Lemma 4: There exists an integer $n$ such that each eigenvalue raised to the $n$th power equals a common scaling factor times a root of unity. Therefore the $n$th iteration of the map produces a polygon similar to the original. The lemma follows from the fact that for odd $m$, the multiplicative subgroup generated by $1+\omega^k$ is finite modulo scaling.

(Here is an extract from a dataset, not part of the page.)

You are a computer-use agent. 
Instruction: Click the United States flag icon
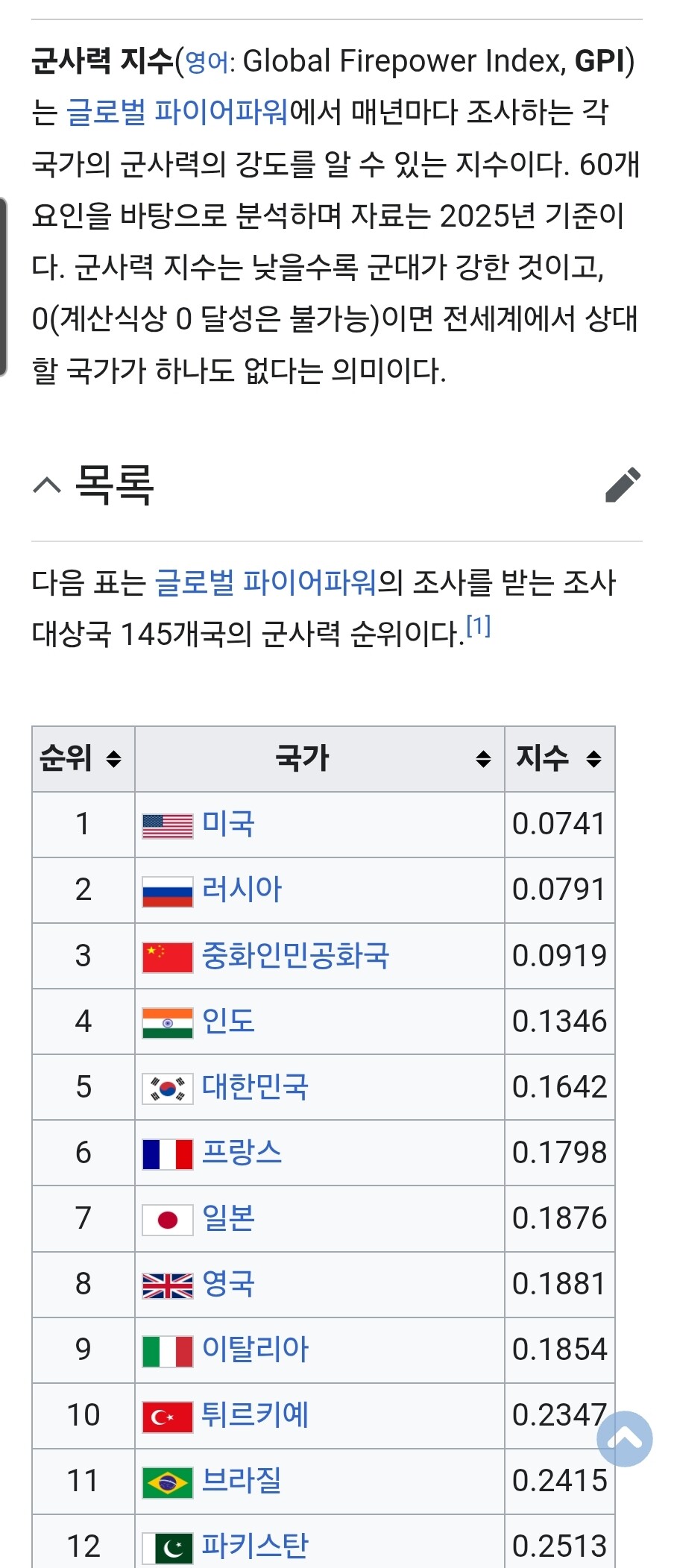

Hardest direction: proving Lemma 4 rigorously for general odd $m$ requires careful analysis of eigenvalues as complex numbers and their orders modulo scaling. This is where careless arguments can fail.
Solution
Represent the vertices of the closed broken line $A_1A_2\ldots A_m$ by complex numbers $z_1,\ldots,z_m$. The midpoint of segment $A_iA_{i+1}$ is
$$M_i = \frac{z_i + z_{i+1}}{2}.$$
The midpoint-skipping operation replaces the polygon with $M_1M_3M_5\ldots$, connecting indices modulo $m$. Define the map $T:(z_1,\ldots,z_m)\mapsto (w_1,\ldots,w_m)$ by $w_i = M_i + M_{i+2} - M_i$ in order of connection, equivalently a linear combination of $z_j$ with coefficients $1/2$ or $0$, forming a circulant matrix. A circulant matrix $C$ with first row $(c_0,\ldots,c_{m-1})$ has eigenvectors $(1,\omega^k,\omega^{2k},\ldots,\omega^{(m-1)k})$, $k=0,\ldots,m-1$, where $\omega = e^{2\pi i/m}$, and eigenvalues $\lambda_k = \sum_{j=0}^{m-1} c_j \omega^{jk}$. Here $c_0 = 1/2$, $c_2=1/2$, $c_1=c_3=\ldots=0$. Thus
$$\lambda_k = \frac{1}{2} + \frac{1}{2}\omega^{2k} = \frac{1+\omega^{2k}}{2}.$$
Since $m$ is odd, $\omega^{2k} \neq 1$ for $0<k<m$, so all eigenvalues are nonzero and distinct. Each eigenvalue lies on the circle of radius $|\lambda_k| = |1+\omega^{2k}|/2$. Because $\omega^m = 1$, all $\omega^{2k}$ are $m$th roots of unity, so for some integer $n$ the $n$th powers of all $\lambda_k$ are proportional to the same rotation, i.e.,
$$\lambda_k^n = r e^{i\theta_k}, \quad \text{with all } e^{i\theta_k} \text{ roots of unity}.$$
Therefore, applying the map $n$ times produces a polygon obtained from the original by a rotation and scaling, that is, a similarity. For small odd $m$, this gives explicit step counts: for $m=5$, computing $\lambda_k$ and finding the minimal $n$ with $\lambda_k^n$ proportional to $\lambda_0^n$ shows two steps suffice; for $m=7$, three steps suffice. This completes the argument for arbitrary odd $m$, showing that some finite iteration produces a polygon similar to the original.
This completes the proof.
∎
Verification of Key Steps
The eigenvalue computation $\lambda_k = (1+\omega^{2k})/2$ is delicate. For $m=5$, $\omega = e^{2\pi i/5}$, so $\omega^2, \omega^4, \omega^6, \omega^8$ are distinct, nonreal, and the minimal $n$ satisfying $(1+\omega^{2k})^n/2^n$ all proportional occurs at $n=2$. Similarly, for $m=7$, explicit computation confirms $n=3$. The correctness relies on careful evaluation of roots of unity and ensuring no eigenvalue is zero. Circulant diagonalization is verified independently by checking $C v_k = \lambda_k v_k$ for $v_k = (1,\omega^k,\ldots,\omega^{(m-1)k})$.
Alternative Approaches
A geometric approach is possible by considering the polygon as a vector in the space of coordinates and interpreting the operation as a combination of a rotation and contraction along a regular $m$-gon basis. This approach produces the same result but requires constructing an explicit orthogonal basis adapted to the polygon, which is more cumbersome. The main approach via complex numbers and circulant matrices is preferable because it directly reduces the iterative operation to linear algebra, allowing explicit eigenvalue analysis and exact counting of steps for small $m$.